目的研究不同硒摄入水平及SePP、GPX-3基因敲除对小鼠甲状腺形态及功能的影响,并探讨甲状腺组织的硒供给机制。方法野生型雄性C57BL/6小鼠,随机分缺硒(n=11)、适硒(n=5)和富硒(n=5)3组。选择C57BL/6基因敲除小鼠,分为GPX-3基因敲除组(n=11)及SePP基因敲除组(n=10),分别饲以适硒及富硒饲料。实验干预20w后,杀死动物,取材检测。观察各组小鼠甲状腺组织病理改变并检测各组小鼠甲状腺激素水平。结果与适硒组比较,各组甲状腺组织均有不同程度的增殖。与适硒组比较,缺硒组总三碘甲状腺原氨酸(TT3)、总甲状腺素(TT4)及总促甲状腺激素(TSH)均无明显变化(P>0.05);富硒组TT4水平明显低于缺硒组及适硒组(P<0.05),TT3比较虽无统计学差异,但激素水平明显下降;与适硒组比较,GPX-3基因敲除组血清TT3、TT4、TSH水平均未见明显变化;与富硒组比较,SePP基因敲除组血清TT3、TT4、TSH水平均未见明显变化。结论甲状腺在机体硒缺乏时能优先地获得硒。甲状腺组织在缺乏SePP或GPX-3时,甲状腺功能仍可维持在正常水平。
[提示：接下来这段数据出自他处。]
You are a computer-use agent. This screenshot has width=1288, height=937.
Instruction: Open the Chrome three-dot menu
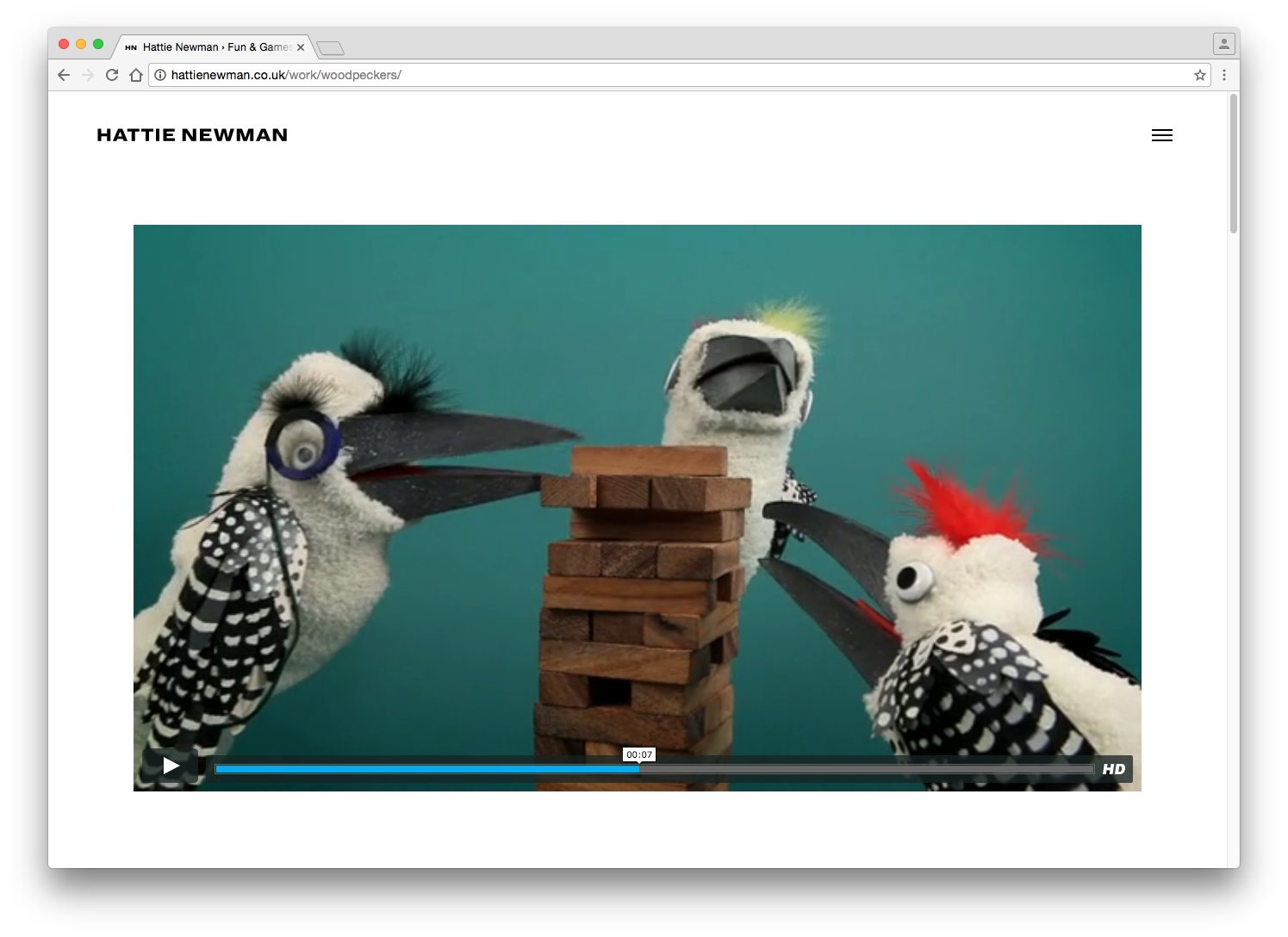click(1223, 75)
甲状腺组织中的硒可能存在其他转运供给机制。

Objective To study the effect of selenium（Se） level, selenoprotein P（SePP） and glutathione peroxidase 3（GPX-3） gene knockout on thyroid morphology and function in mice, and explore the role of SePP, GPX-3 in Se transportation. Methods Wild-type C57BL/6 mice were randomly divided into 3 groups： Se-deficient group（n=11）, Se-adequate group（n=5）, Se-abundant group（n=5）. The mice selected for gene knockout were divided into GPX-3 gene knockout group（n=11） and SePP knockout group（n=10）, and were fed Se-adequate and Se-abundant feed, respectively. Twenty weeks later, all animals were killed. The pathological changes in thyroid tissue were checked and the thyroid hormone levels were measured. Results Compared to Se-adequate group, the thyroids in each group were hyperplasied distinctly. Compared to Se-adequate group, the concentrations of total triiodothyronine（TT3）, total thyroxine（TT4） and thyroid stimulating hormone（TSH） in Se-deficiency group were not changed significantly（P 0.05）; the concentration of TT4 in Se-abundant group was significantly lower than that in Se-deficiency and adequate groups（P〈0.05）, and the level of TT3 was also decreased, though there was no significant difference. Compared to Se-adequate group, TT3, TT4, TSH in GPx-3 gene knockout group were not changed significantly. Compared to Se-abundant group, the levels of total TT3, TT4, TSH in SePP gene knockout group was not changed significantly. Conclusion Long-term excessive intake of Se can induce hypothyroidism. Thyroid function can be maintained normally in the absence of SePP or GPX-3. Se enters thyroid tissue via a variety of transport systems.